Whether you want to use an IRA for a retirement home or commercial property, the IRS doesn’t really tell you what you can do with assets in your IRA — it tells you what you can’t do. Entrust has an extensive section dealing with prohibited transactions on its Web site.

Consider your options
You don’t necessarily need a lot of money to make money on property with your IRA if you know what you’re doing. Hugh Bromma of Entrust says people who use options sometimes have just a few thousand dollars. An option gives you the exclusive right to buy a piece of property within a set period.

“Suppose I like your house and would like an option to buy it in 60 days at $100,000. If I don’t, you get my option money — $1,000,” explains Bromma. “I hunt down a buyer who will pay $150,000. On day 59 I say I’m going to exercise this option and I give you $100,000. The next day I sell the property for $150,000. With $1,000 (option money) from the IRA, I made $50,000 on the deal.”

Patrick Rice believes investing in real estate gives you more control than investing in the stock market.

“You can drive by and look at a neighborhood, control the value of the property through maintenance, good tenants and foresee changes in the market a lot easier. When [Federal Reserve Chairman Alan] Greenspan drops basis points, that’s a good market for real estate. When he raises, you see it coming. It happens today but doesn’t hit the hometown market for three months; it gives you time to maneuver.”

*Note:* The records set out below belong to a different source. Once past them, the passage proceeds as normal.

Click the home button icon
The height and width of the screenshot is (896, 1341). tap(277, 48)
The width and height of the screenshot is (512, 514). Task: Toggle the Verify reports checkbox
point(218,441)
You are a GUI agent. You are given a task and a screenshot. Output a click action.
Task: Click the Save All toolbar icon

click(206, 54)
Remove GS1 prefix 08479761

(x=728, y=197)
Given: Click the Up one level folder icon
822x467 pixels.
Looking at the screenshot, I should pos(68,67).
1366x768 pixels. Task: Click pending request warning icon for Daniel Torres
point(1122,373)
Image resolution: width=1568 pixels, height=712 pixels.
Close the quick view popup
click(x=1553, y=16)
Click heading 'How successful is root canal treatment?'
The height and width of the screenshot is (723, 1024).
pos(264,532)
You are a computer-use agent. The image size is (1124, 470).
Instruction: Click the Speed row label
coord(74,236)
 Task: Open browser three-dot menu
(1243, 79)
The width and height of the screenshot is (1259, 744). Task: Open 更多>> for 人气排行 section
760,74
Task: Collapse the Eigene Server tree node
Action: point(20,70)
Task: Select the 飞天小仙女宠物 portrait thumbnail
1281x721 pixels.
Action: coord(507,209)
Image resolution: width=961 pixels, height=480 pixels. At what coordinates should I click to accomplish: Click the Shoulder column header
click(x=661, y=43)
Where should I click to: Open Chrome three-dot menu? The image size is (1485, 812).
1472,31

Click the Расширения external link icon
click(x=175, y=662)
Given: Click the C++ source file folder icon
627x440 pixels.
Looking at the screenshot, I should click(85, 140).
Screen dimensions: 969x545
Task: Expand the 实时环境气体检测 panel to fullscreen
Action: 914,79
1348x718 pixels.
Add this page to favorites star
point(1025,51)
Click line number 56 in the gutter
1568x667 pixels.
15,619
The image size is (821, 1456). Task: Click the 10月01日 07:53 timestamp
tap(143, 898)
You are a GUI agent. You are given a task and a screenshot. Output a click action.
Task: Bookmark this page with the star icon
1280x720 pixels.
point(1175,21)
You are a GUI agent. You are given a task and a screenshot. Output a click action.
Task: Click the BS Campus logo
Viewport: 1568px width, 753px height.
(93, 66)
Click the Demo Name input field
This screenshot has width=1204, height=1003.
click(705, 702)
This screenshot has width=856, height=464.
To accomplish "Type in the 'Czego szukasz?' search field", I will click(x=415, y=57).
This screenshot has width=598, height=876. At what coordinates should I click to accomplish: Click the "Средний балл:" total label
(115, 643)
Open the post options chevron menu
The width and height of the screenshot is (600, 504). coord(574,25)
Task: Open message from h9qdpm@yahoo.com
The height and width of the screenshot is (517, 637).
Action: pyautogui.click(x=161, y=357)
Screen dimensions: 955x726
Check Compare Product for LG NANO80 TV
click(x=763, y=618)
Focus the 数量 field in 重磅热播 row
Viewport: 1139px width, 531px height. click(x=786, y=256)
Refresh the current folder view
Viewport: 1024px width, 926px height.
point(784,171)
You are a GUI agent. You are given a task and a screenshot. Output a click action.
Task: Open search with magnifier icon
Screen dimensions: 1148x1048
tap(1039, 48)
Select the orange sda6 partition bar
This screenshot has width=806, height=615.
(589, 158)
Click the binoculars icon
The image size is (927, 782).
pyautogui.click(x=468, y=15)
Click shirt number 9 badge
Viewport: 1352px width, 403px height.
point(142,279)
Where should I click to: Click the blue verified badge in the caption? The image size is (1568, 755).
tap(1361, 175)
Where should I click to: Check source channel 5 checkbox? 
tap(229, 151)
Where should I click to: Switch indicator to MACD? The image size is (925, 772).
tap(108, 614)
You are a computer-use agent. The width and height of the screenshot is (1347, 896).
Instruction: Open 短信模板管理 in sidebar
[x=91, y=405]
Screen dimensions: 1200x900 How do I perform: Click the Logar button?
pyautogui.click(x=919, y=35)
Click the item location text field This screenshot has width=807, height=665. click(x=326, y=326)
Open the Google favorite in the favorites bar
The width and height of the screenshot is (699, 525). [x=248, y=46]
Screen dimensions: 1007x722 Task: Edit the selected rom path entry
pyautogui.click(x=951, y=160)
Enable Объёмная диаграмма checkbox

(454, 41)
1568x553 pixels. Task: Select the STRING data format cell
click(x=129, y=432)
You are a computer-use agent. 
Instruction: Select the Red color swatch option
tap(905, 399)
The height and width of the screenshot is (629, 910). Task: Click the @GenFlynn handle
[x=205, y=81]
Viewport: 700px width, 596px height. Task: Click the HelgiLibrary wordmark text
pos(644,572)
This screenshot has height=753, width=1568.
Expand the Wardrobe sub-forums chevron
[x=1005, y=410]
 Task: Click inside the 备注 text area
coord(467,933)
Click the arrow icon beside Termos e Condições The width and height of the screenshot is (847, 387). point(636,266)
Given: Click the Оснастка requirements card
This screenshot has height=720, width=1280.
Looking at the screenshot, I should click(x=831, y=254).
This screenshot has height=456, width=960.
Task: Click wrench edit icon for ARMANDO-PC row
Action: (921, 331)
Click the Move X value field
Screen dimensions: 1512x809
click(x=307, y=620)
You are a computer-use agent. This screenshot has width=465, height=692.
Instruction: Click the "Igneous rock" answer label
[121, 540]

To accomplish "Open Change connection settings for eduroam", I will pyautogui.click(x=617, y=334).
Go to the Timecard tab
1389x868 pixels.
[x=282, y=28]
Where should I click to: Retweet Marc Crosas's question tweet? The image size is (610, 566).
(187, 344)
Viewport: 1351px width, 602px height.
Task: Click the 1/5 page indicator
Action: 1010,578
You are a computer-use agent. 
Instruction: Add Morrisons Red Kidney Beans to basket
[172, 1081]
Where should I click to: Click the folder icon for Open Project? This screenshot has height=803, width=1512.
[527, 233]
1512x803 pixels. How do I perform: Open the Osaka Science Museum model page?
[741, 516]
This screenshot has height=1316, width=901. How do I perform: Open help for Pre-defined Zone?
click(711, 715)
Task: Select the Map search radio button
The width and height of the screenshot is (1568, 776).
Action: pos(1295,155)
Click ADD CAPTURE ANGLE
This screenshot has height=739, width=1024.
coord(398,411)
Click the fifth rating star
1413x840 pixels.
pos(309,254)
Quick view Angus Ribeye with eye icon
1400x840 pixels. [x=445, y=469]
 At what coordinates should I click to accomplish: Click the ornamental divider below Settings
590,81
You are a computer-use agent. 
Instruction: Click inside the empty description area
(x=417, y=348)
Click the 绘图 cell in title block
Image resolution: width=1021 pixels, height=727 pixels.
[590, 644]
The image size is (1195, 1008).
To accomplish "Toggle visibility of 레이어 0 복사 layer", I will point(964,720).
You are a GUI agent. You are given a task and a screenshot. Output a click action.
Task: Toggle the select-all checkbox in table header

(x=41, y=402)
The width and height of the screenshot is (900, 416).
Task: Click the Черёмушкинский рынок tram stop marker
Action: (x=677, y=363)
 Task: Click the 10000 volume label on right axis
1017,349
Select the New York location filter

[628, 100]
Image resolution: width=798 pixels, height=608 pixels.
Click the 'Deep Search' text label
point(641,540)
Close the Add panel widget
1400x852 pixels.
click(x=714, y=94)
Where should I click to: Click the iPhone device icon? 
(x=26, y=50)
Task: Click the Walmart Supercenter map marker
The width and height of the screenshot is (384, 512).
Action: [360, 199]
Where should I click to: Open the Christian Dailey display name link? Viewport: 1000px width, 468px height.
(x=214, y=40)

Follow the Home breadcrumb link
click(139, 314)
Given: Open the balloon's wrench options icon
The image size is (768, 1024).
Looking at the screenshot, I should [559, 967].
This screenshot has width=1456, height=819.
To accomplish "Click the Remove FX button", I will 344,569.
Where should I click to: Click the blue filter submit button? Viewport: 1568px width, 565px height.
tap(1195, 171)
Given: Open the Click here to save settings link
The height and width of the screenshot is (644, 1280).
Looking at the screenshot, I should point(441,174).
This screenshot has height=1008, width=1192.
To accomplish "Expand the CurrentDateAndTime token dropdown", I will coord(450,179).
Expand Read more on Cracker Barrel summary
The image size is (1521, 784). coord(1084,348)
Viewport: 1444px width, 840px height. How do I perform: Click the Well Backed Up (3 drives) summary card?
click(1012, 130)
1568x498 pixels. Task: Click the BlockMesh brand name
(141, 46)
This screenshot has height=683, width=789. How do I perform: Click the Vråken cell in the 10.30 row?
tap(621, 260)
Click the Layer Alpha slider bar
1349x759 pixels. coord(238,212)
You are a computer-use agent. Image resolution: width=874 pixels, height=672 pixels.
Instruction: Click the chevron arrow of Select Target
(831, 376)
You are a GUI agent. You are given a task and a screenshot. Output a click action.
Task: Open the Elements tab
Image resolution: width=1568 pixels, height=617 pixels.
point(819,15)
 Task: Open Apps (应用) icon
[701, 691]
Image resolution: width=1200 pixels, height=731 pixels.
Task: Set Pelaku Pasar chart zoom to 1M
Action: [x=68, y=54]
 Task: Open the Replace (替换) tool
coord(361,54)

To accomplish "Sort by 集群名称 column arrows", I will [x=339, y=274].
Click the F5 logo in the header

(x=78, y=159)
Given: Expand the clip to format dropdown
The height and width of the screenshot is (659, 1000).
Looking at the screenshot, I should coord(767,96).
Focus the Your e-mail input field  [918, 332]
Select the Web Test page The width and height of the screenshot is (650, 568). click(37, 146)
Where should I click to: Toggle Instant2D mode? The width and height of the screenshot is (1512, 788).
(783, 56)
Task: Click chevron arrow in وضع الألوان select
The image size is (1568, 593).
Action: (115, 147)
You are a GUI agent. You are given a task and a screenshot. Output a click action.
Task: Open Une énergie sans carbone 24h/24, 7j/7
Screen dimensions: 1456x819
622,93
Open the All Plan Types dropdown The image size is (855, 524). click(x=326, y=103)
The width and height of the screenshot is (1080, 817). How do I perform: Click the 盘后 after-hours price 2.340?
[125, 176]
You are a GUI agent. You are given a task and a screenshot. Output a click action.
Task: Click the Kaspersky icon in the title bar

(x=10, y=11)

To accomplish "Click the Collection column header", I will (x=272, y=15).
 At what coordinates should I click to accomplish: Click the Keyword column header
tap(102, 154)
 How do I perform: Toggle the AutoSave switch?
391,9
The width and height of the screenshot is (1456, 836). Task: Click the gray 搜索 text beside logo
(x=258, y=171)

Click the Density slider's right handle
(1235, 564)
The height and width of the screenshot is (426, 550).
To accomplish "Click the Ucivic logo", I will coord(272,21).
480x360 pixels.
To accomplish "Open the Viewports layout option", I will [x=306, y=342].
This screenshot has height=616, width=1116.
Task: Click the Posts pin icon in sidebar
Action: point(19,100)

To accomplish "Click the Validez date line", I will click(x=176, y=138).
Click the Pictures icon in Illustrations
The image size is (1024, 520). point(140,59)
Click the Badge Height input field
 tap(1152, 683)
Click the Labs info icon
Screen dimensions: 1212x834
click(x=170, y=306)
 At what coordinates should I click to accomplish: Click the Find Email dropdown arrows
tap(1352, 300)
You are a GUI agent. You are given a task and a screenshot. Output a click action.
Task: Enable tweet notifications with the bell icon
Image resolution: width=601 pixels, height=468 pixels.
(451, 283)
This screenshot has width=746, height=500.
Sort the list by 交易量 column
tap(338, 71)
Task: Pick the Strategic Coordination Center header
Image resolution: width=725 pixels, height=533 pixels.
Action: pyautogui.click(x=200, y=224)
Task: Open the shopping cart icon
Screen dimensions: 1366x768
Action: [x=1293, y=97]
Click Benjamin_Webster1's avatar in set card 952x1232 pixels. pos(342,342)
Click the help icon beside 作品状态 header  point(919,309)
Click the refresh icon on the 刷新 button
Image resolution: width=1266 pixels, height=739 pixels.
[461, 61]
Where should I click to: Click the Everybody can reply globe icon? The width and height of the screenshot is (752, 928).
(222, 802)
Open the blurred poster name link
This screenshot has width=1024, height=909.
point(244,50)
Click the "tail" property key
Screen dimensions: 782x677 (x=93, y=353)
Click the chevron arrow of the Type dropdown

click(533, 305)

If you use an investment-locator company you’ll have the benefit of experts who can check out hundreds of properties and cherry pick the best

“We do the appraisals, get opinions; you get a couple inches of research to review,” says Rice.

Ruby Barnett, the insurance office manager, who does her own research, says do as much homework as you can.

“Last year, there were multiple offers on the property I bought. The seller takes a look and decides what they’ll accept. They don’t always take the highest price. What worked for me was I had cash and could close the deal sooner. I looked at the property, had inspectors check it out. I went with them. I got up on the roof with the inspector.”

Barnett is in the minority, according to Hugh Bromma.

“There are people who say they want to get into real estate, but when they find out it’s really work, they don’t. When I do seminars, probably 10 percent of the people I talk to will follow through on doing these types of investments. They don’t have enough knowledge in their investment arena. I discourage them from doing anything until they do their homework.”

Figuring out if real estate is the right way for you to broaden your portfolio choices will take some work, but you may be like Ruby Barnett and find it interesting and profitable.